As-of operations and irregular spacing of data using Flux

There is a topic of how to do as-of type operations on irregularly spaced time series where there are no points in some windows.

I am trying to do similar as-of interpolation of irregular spaced data using the flux language, i. e. on a regular time grid, fill in the most recent value from the irregular stream of data.

When the irregular data is dense, the aggregate approach works

  • window the data
  • select the last data point in each window
  • de-window

For example, we can find a weekly price series from a dense higher frequency series as follows

t1 = from(bucket: “quandl”)
|> range(start: -2520d, stop: 0m)
|> filter(fn: (r) => r[“_measurement”] == “trade”)
|> filter(fn: (r) => r[“sym”] == “XLA”)
|> window(every: 5d)
|> last()
|> window(every: inf)

The problem starts when there is no earlier data point for the first window, or when there is no data point in each window . For example, given daily data for price, assume we want to generate a series every 3hours using last close price for intraday time series. Most windows would be empty and not generated.

While it seems that the way logically to do this is to

  • window the data, generating empty windows as well
  • select the last point in each window, with null if missing
  • de-window
  • fill

It fails since

  • de-windowing drops empty tables
  • empty windows generate tables without rows and even setting dummy values that are non-null do not work

Here is the code

t1 = from(bucket: “quandl”)
|> range(start: -2520d, stop: 0m)
|> filter(fn: (r) => r[“_measurement”] == “trade”)
|> filter(fn: (r) => r[“_field”] == “close”)
|> filter(fn: (r) => r[“sym”] == “IBM”)
|> window(every: 3h, createEmpty: true)
|> window(every: inf)
|> fill(column: “_value”,usePrevious: true)
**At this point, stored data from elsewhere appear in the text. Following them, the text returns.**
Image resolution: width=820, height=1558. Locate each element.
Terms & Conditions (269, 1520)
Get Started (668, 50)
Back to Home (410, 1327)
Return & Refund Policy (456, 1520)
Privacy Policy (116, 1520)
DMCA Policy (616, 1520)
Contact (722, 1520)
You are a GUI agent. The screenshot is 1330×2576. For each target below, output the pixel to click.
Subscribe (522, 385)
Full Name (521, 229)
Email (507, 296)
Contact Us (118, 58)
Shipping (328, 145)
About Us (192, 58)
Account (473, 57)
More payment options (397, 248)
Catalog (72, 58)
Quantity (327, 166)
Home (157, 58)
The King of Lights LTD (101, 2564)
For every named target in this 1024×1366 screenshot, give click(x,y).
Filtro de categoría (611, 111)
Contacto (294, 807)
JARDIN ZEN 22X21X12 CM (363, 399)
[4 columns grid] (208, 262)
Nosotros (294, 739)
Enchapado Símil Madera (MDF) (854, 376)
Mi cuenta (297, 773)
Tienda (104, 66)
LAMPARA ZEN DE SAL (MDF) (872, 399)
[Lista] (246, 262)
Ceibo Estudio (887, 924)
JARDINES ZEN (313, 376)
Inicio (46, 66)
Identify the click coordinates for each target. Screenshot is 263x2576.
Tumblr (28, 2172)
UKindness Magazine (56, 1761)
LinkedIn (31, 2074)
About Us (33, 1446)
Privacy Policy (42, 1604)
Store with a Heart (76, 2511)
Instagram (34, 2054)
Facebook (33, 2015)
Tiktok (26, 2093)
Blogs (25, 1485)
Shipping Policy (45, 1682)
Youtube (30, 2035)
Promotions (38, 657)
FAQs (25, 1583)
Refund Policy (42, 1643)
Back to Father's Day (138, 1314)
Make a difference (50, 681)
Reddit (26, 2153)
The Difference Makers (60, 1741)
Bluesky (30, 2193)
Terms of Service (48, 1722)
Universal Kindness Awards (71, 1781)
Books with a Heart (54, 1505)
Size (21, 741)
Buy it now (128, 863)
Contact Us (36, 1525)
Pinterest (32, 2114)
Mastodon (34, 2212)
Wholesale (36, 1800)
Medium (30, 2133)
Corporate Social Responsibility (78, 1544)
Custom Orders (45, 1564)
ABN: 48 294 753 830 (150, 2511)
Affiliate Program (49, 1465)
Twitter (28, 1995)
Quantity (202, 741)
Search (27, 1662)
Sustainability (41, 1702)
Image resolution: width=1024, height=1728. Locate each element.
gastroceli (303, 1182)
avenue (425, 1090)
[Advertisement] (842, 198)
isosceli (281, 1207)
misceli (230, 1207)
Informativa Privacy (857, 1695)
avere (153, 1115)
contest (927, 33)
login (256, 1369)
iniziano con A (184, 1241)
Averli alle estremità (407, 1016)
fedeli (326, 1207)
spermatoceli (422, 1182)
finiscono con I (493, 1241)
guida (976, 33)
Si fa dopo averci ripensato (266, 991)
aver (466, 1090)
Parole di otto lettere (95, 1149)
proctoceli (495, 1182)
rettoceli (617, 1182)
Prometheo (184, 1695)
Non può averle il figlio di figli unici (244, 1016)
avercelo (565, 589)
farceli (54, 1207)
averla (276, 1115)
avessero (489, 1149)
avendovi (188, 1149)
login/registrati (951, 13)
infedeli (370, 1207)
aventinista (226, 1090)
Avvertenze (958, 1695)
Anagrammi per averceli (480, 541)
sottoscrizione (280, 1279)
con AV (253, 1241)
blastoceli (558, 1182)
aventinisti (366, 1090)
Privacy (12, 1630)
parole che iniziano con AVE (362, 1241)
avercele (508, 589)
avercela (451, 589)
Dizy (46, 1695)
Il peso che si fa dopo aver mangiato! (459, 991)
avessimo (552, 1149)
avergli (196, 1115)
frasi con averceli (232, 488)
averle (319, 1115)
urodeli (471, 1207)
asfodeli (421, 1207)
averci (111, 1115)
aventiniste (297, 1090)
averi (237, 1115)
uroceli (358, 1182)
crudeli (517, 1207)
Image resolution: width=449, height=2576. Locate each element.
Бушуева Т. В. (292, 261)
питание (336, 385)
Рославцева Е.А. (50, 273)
I note empty tables have good default values, maybe possible to insert these as a row? It would also be great if a developer would update the post linked above with fluxlang examples.
Also, showing how to

– implement an as-of join on irregular time series
– align one series using as-of operation on an irregular time grid of a different series

both of which are critical for a strong timeseries language, would be extremely helpful.

See example:
https://pandas.pydata.org/pandas-docs/stable/reference/api/pandas.merge_asof.html

It seems you need to perform a fill with linear interpolation as is used by the blog post. This isn’t currently supported in flux but it is something that should be supported. We have an issue for looking at this: Spec fill/Interpolate function · Issue #436 · influxdata/flux · GitHub

For the current behavior, the selectors will unfortunately not generate a row. I think you can use a workaround though. I have created this issue to both document the difference in behavior and also document the workaround: Selectors do not insert a null row when used on an empty table · Issue #3064 · influxdata/flux · GitHub.

Thanks.

You need different asof schemes, linear is actually pretty undesirable in many applications due to causality concerns which are fatal in finance.